* Document extract:
>>

[comp.sys.atari.st.tech] Floating Pt. Math with a 68881 not always faster

moses@hao.ucar.edu (Julie Moses) (09/02/90)

     I have recently installed a math copressor into my Mega system
and have now linked my code with libraries supporting a 68881 chip 
in a ST. 
     While more complex math functions, such as transcendentals and 
square root really show a speed increase, adding or multiplying two
floating point numbers do not show any speed increase over just
doing it with the 68000 chip. Matter of fact some of my functions
that do repetitive mulitply and additions with floats (without more
complex functions) are significantly slower when using the math 
copressor. 

Q- Can someone explain why?

     My best guess is that the time the processor takes to transfer
the floating point numbers and also the time waiting for the math
copressor to be ready to receive makes the simpler math operations
slower than just doing them inside the 68000 chip. I am using the
Prospero math libraries that look once for the math chip so that one
must link for either a 68K chip with or without the math chip, 
exclusively.

Julie Moses

kbad@atari.UUCP (Ken Badertscher) (09/03/90)

moses@hao.ucar.edu (Julie Moses) writes:


|     While more complex math functions, such as transcendentals and 
|square root really show a speed increase, adding or multiplying two
|floating point numbers do not show any speed increase over just
|doing it with the 68000 chip. Matter of fact some of my functions
|that do repetitive mulitply and additions with floats (without more
|complex functions) are significantly slower when using the math 
|copressor. 

Sounds to me like the libraries were not properly implemented to take
best advantage of the peripheral 68881.  In series of tests that I did
when working on a homemade set of bindings for Megamax Laser C some time
ago, I sometimes noticed that the speedups weren't all that
sensational... The timings I did were /never/ slower when using the
68881, though.  And the Megamax floating point routines are /fast/.
-- 
   |||   Ken Badertscher  (ames!atari!kbad)
   |||   Atari R&D System Software Engine
  / | \  #include <disclaimer>

muts@fysaj.fys.ruu.nl (Peter Mutsaers /100000) (09/03/90)

<<

* Supplied information:

>>

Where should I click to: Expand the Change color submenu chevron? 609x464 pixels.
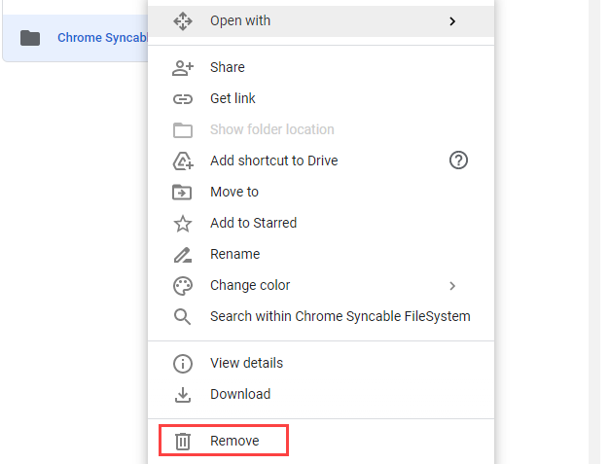coord(452,286)
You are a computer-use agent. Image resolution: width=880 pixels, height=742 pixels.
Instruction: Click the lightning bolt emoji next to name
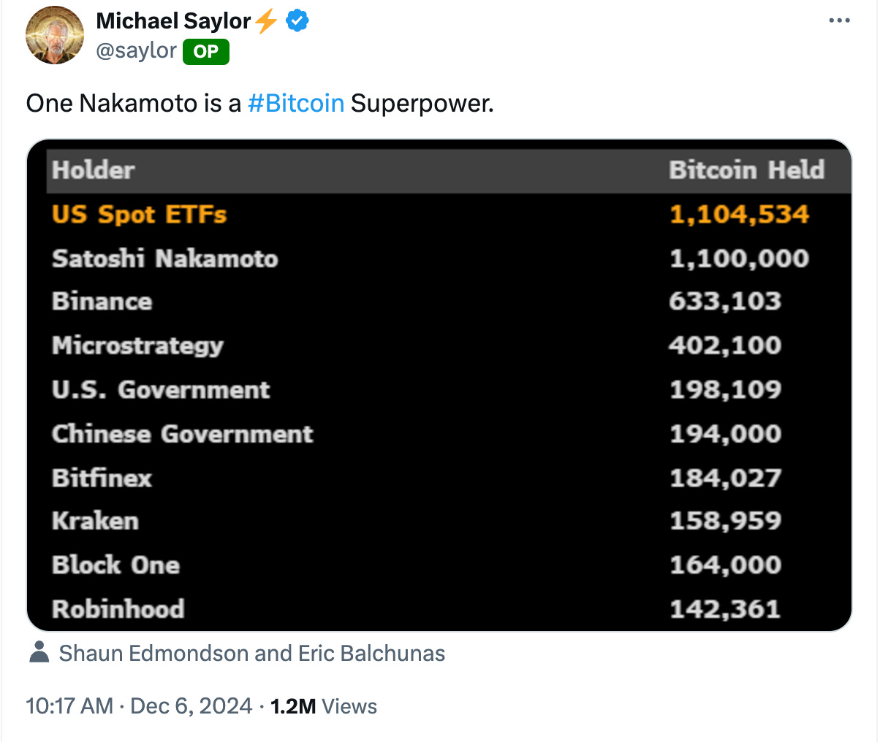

<<

* Required actions:
1. Please repeat the math coprocessor thread word for word, starting at "Sounds to me" and ending at "routines are /fast/.".
2. Answer these questions from the math coprocessor thread:
(a) Which math libraries is Julie Moses using?
(b) For which compiler did Ken Badertscher work on a homemade set of bindings?
(c) Which math functions does Julie Moses say really show a speed increase?

* Solutions to the tasks:
1.
Sounds to me like the libraries were not properly implemented to take
best advantage of the peripheral 68881.  In series of tests that I did
when working on a homemade set of bindings for Megamax Laser C some time
ago, I sometimes noticed that the speedups weren't all that
sensational... The timings I did were /never/ slower when using the
68881, though.  And the Megamax floating point routines are /fast/.

2.
(a) The Prospero math libraries.
(b) Megamax Laser C.
(c) Transcendentals and square root.